Cela le sera d’autant plus que les évaluations réalisées entre autre par l’Iweps indiquent qu’une dynamique de changement se met en place appuyée par une adhésion des acteurs impliqués et de ceux qui se réjouissent de constater que la commission Zénobe2 propose à l’avenir d’accorder une plus grande place à la culture, l’enseignement et la formation ainsi qu’aux questions énergétiques et climatiques. Sera-ce suffisant ? Difficile à dire d’autant plus que la crise profonde constitue à elle seule le terreau de transformations plus profondes qu’un plan pensé et développé dans un contexte tout autre que celui qui s’annonce.
Pour en revenir à la question initiale, le plan Marshall constitue plus qu’un épiphénomène ou qu’un simple outil de communication politique.
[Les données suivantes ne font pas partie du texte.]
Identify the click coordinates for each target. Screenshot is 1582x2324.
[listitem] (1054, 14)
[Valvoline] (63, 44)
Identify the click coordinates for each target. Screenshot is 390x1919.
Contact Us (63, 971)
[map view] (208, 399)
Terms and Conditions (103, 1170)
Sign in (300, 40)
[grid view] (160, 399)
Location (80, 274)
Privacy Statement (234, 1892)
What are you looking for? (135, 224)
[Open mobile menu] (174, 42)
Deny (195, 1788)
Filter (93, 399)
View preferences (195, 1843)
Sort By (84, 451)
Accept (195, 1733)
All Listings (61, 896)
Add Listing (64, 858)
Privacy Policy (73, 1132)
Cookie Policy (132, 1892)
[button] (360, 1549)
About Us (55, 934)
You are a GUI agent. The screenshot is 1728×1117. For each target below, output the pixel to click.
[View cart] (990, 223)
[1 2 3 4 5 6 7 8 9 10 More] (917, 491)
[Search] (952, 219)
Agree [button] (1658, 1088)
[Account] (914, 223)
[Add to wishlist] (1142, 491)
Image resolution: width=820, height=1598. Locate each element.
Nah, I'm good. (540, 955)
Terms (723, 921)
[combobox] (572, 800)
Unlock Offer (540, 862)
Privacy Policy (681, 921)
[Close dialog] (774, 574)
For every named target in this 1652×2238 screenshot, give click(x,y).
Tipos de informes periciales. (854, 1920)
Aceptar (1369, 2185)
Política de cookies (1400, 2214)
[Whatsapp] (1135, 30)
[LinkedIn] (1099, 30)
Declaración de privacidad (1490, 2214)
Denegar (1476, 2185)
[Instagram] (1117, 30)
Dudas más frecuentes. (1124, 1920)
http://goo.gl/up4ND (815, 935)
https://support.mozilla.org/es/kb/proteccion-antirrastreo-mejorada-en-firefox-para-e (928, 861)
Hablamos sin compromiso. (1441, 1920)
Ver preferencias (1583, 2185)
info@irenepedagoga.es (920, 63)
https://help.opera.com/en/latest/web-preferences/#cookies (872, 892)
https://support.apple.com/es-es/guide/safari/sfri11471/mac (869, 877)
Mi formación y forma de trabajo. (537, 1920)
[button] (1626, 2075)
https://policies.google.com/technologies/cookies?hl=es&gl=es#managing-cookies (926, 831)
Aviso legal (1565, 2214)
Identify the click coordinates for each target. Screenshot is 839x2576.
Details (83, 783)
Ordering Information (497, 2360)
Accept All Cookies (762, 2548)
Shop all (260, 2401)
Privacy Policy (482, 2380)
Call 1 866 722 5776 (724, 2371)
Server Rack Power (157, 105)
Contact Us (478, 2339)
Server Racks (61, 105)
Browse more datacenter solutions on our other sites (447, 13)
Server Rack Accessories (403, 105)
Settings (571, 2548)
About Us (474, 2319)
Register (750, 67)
Il s’agit d’une tentative de création d’un consensus jugé nécessaire à la réalisation de réformes indispensables. Cette tentative explique sans doute la flexibilité du dispositif et les possibilités qu’on lui attribue dans le plan Marshall 2.0 de tenir compte des critiques émises à son égard pour poursuivre et amplifier son action3. Cependant, il ne concentre pas à lui seul suffisamment de ressources pour imposer un processus de transformation profonde, mais le contexte économique, social, environnemental et institutionnel dans lequel il va poursuivre sa route pourra le conduire à en être un élément constitutif. L’histoire nous le dira.-
- La Revue nouvelle, novembre 2005, n° 11.
- La commission Zénobe en référence à Zénobe Gramme a été mise sur pied par le ministre wallon de l’Économie et de l’Emploi de novembre 2008 à mars 2009. Composée de trente représentants des entreprises, des interlocuteurs sociaux, du monde associatif et de la culture, elle a remis un rapport visant à identifier une série d’actions concrètes susceptibles de favoriser la dynamique du plan Marshall. Ce rapport a souligné les articulations nécessaires entre le développement économique et les enjeux culturels et environnementaux.
- Le plan Marshall 2.0 est un ensemble de lignes de forces élaborées par le gouvernement actuel (PS-CDH) en vue de poursuivre, amplifier et réorienter le plan Marshall.